I know these models are designed to run in Coral USB but should't also it run faster in a PC?

It takes about 1.15 seconds to run a tiny-yolov3.tflite in my coumputer but arround 15 seconds to run the quant_coco-tiny-v3-relu.tflite

Is this normal behaviour?
will it run faster than 1.15s in Coral USB TPU when I buy it?

Thanks for answering!

Answer 1 · 2020-04-09T10:30:24.000Z

I don't know the reason, but I also got a bad performance when running the quantized model on the desktop CPU. However, it runs fine/as expected with the Edge TPU.

Answer 2 · 2021-01-13T11:39:59.000Z

@guichristmann What kind of inference speeds did you get with YOLOv3-tiny? In terms of FPS?

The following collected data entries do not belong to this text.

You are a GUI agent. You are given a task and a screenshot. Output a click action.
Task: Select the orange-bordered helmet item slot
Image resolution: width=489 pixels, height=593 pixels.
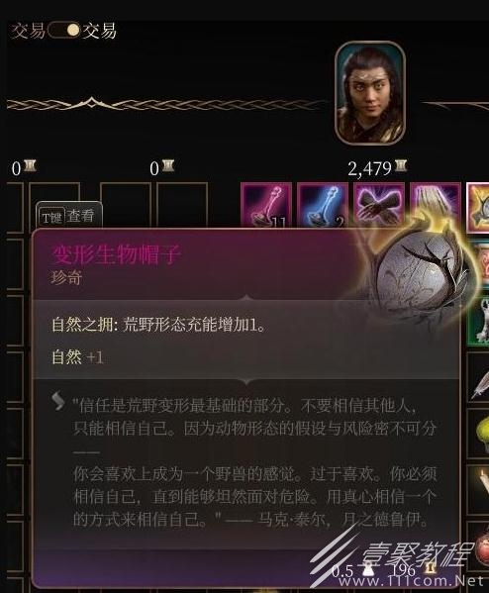tap(478, 208)
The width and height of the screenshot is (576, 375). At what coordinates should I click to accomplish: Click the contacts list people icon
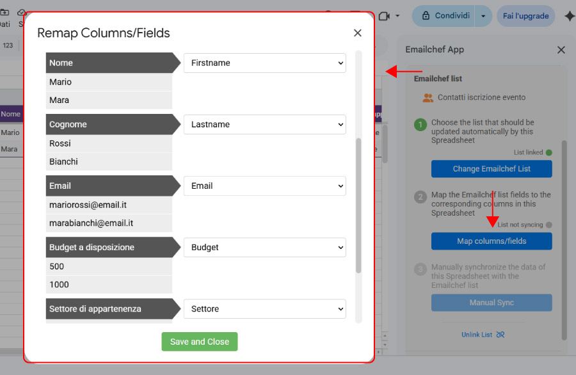[428, 98]
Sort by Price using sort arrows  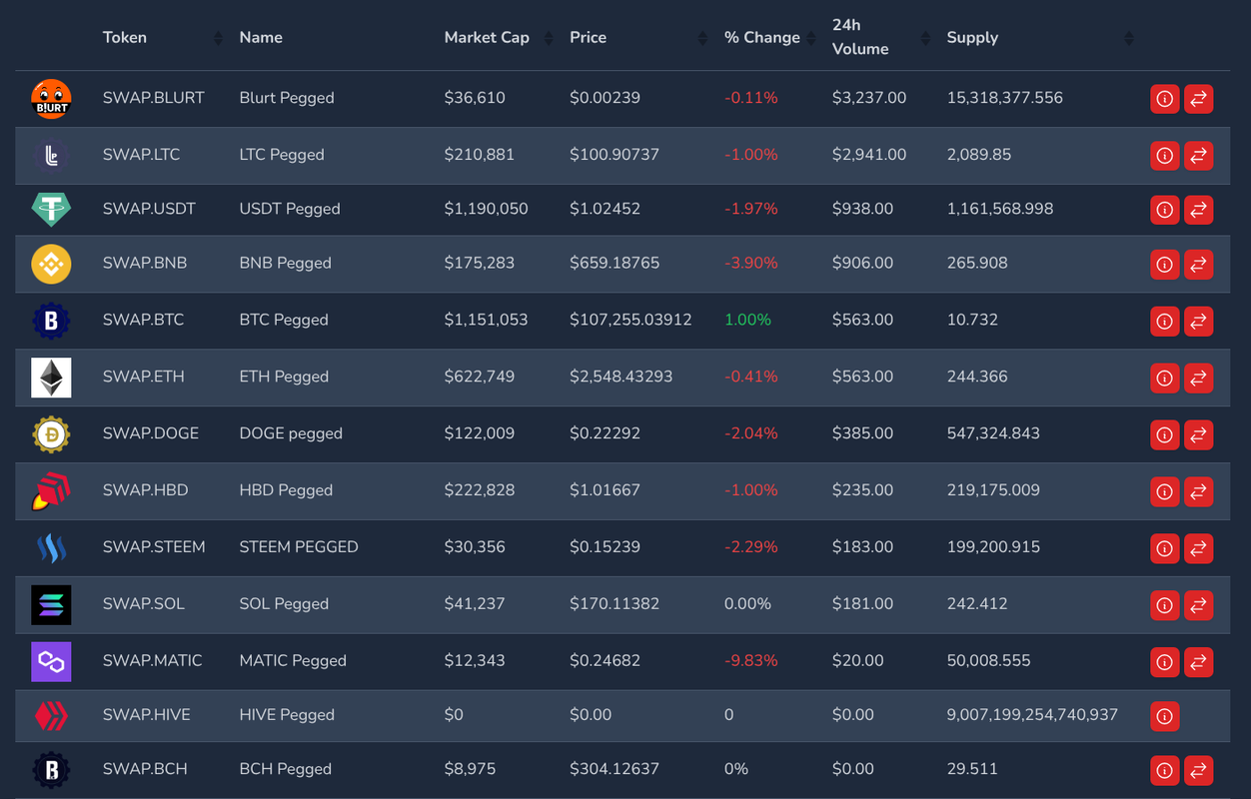(x=702, y=38)
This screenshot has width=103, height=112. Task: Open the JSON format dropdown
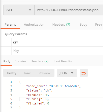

Answer 3 · 2021-08-21T00:55:33.000Z

@oroelipas @parthjdoshi @guichristmann Hi. I could convert my yolov3 model to quantized tflite model. But when I try to run the inference.py script. I do not see any detection happening on the input image.
Were you able to get it doneusing this platform? Did you make any changes in the script?
Please do help me get this run. Thank you in advance guys.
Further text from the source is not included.